Tatjana Tchumatchenko

University of Mainz Medical Center
co-affiliation: University of Bonn Medical Center
Time: March 3rd 13:30-14:30 (IRST) / 5:00-6:00 (EST) + Q&A Panel
Tatjana Tchumatchenko


Synaptic plasticity controls the emergence of population-wide invariant representations in balanced network models


Tatjana Tchumatchenko is Professor and Deputy Director of the Institute for Physiological Chemistry at University Medical Center Mainz and Group Leader at the Institute of Experimental Epileptology and Cognition Research at the University Medical Center Bonn. She is a physicist by training but received a PhD in Theoretical and Computational Neuroscience in Göttingen University, in 2011. She was a joint postdoctoral fellow at Max Planck Institute for Dynamics and Self-Organization, the Bernstein Center Göttingen, and the Interdisciplinary Collaborative Research Center in 2011. From 2011 to 2013, she completed a postdoctoral fellowship at the Center for Theoretical Neuroscience, Columbia University, New York City. Then she was a Group Leader at the MPI for Brain Research from 2013 to 2020. She has received a number of grants and awards of excellence such as Behrens-Weise-Foundation Award, Heinz Maier-Leibnitz-Prize of the German Research Foundation and Dollwet Foundation Award. In 2018, she was selected by the Focus Magazine as one of 25 young innovators who will shape Germany in the next 25 years. Tchumatchenko lab aims to uncover how the neural code works and what computational strategies neurons have. The lab is a computational team that works closely with experimental groups.

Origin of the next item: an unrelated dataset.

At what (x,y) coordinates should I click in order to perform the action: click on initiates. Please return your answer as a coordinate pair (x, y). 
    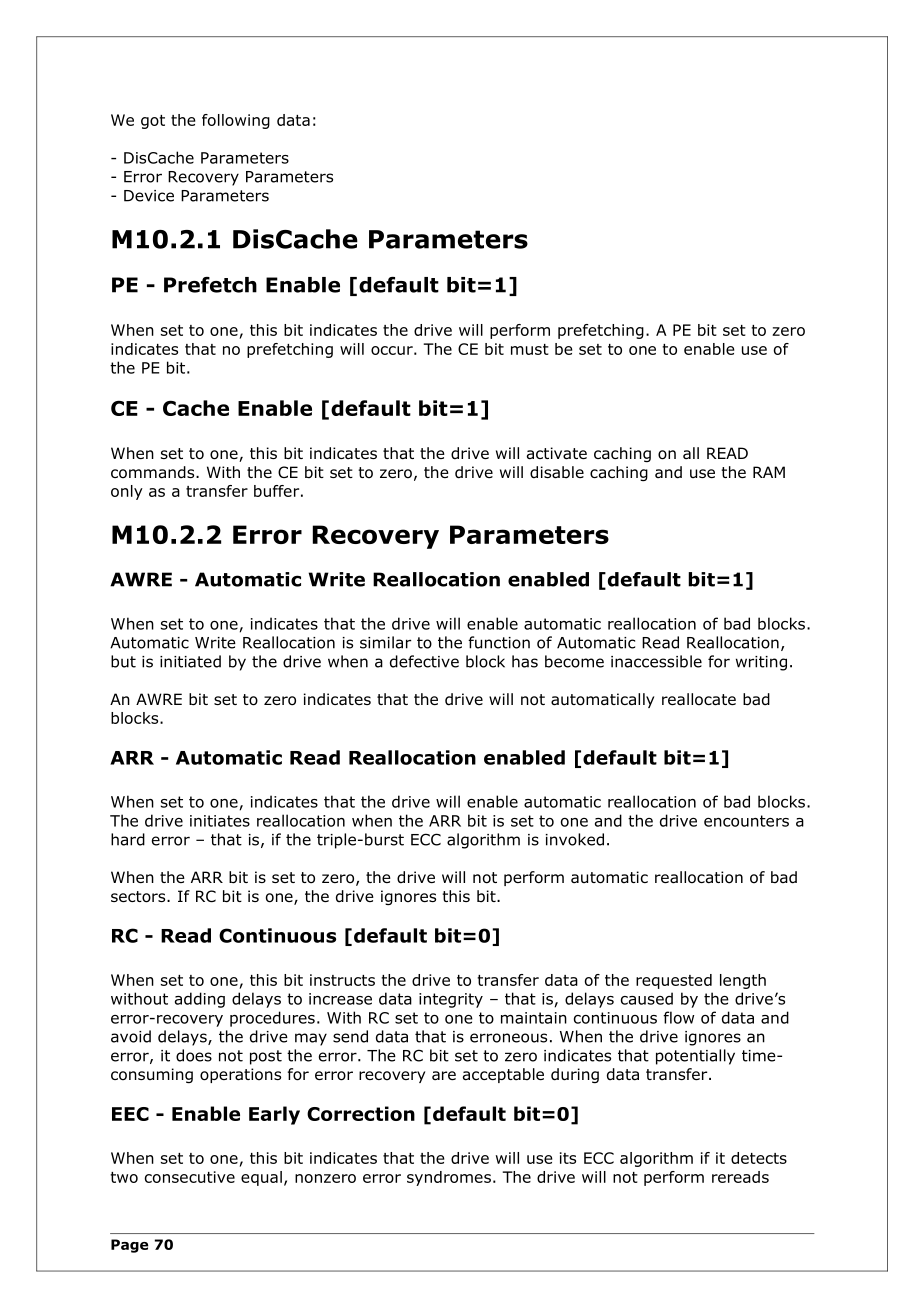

The intensity and features of sensory stimuli are encoded in the activity of neurons in the cortex. In the visual and piriform cortices, the stimulus intensity re-scales the activity of the population without changing its selectivity for the stimulus features. The cortical representation of the stimulus is therefore intensity-invariant. This emergence of network invariant representations appears robust to local changes in synaptic strength induced by synaptic plasticity, even though: i) synaptic plasticity can potentiate or depress connections between neurons in a feature-dependent manner, and ii) in networks with balanced excitation and inhibition, synaptic plasticity determines the non-linear network behavior. In this study, we investigate the consistency of invariant representations with a variety of synaptic states in balanced networks. By using mean-field models and spiking network simulations, we show how the synaptic state controls the emergence of intensity-invariant or intensity-dependent selectivity by inducing changes in the network response to intensity. In particular, we demonstrate how facilitating synaptic states can sharpen the network selectivity while depressing states broaden it. We also show how power-law-type synapses permit the emergence of invariant network selectivity and how this plasticity can be generated by a mix of different plasticity rules. Our results explain how the physiology of individual synapses is linked to the emergence of invariant representations of sensory stimuli at the network level.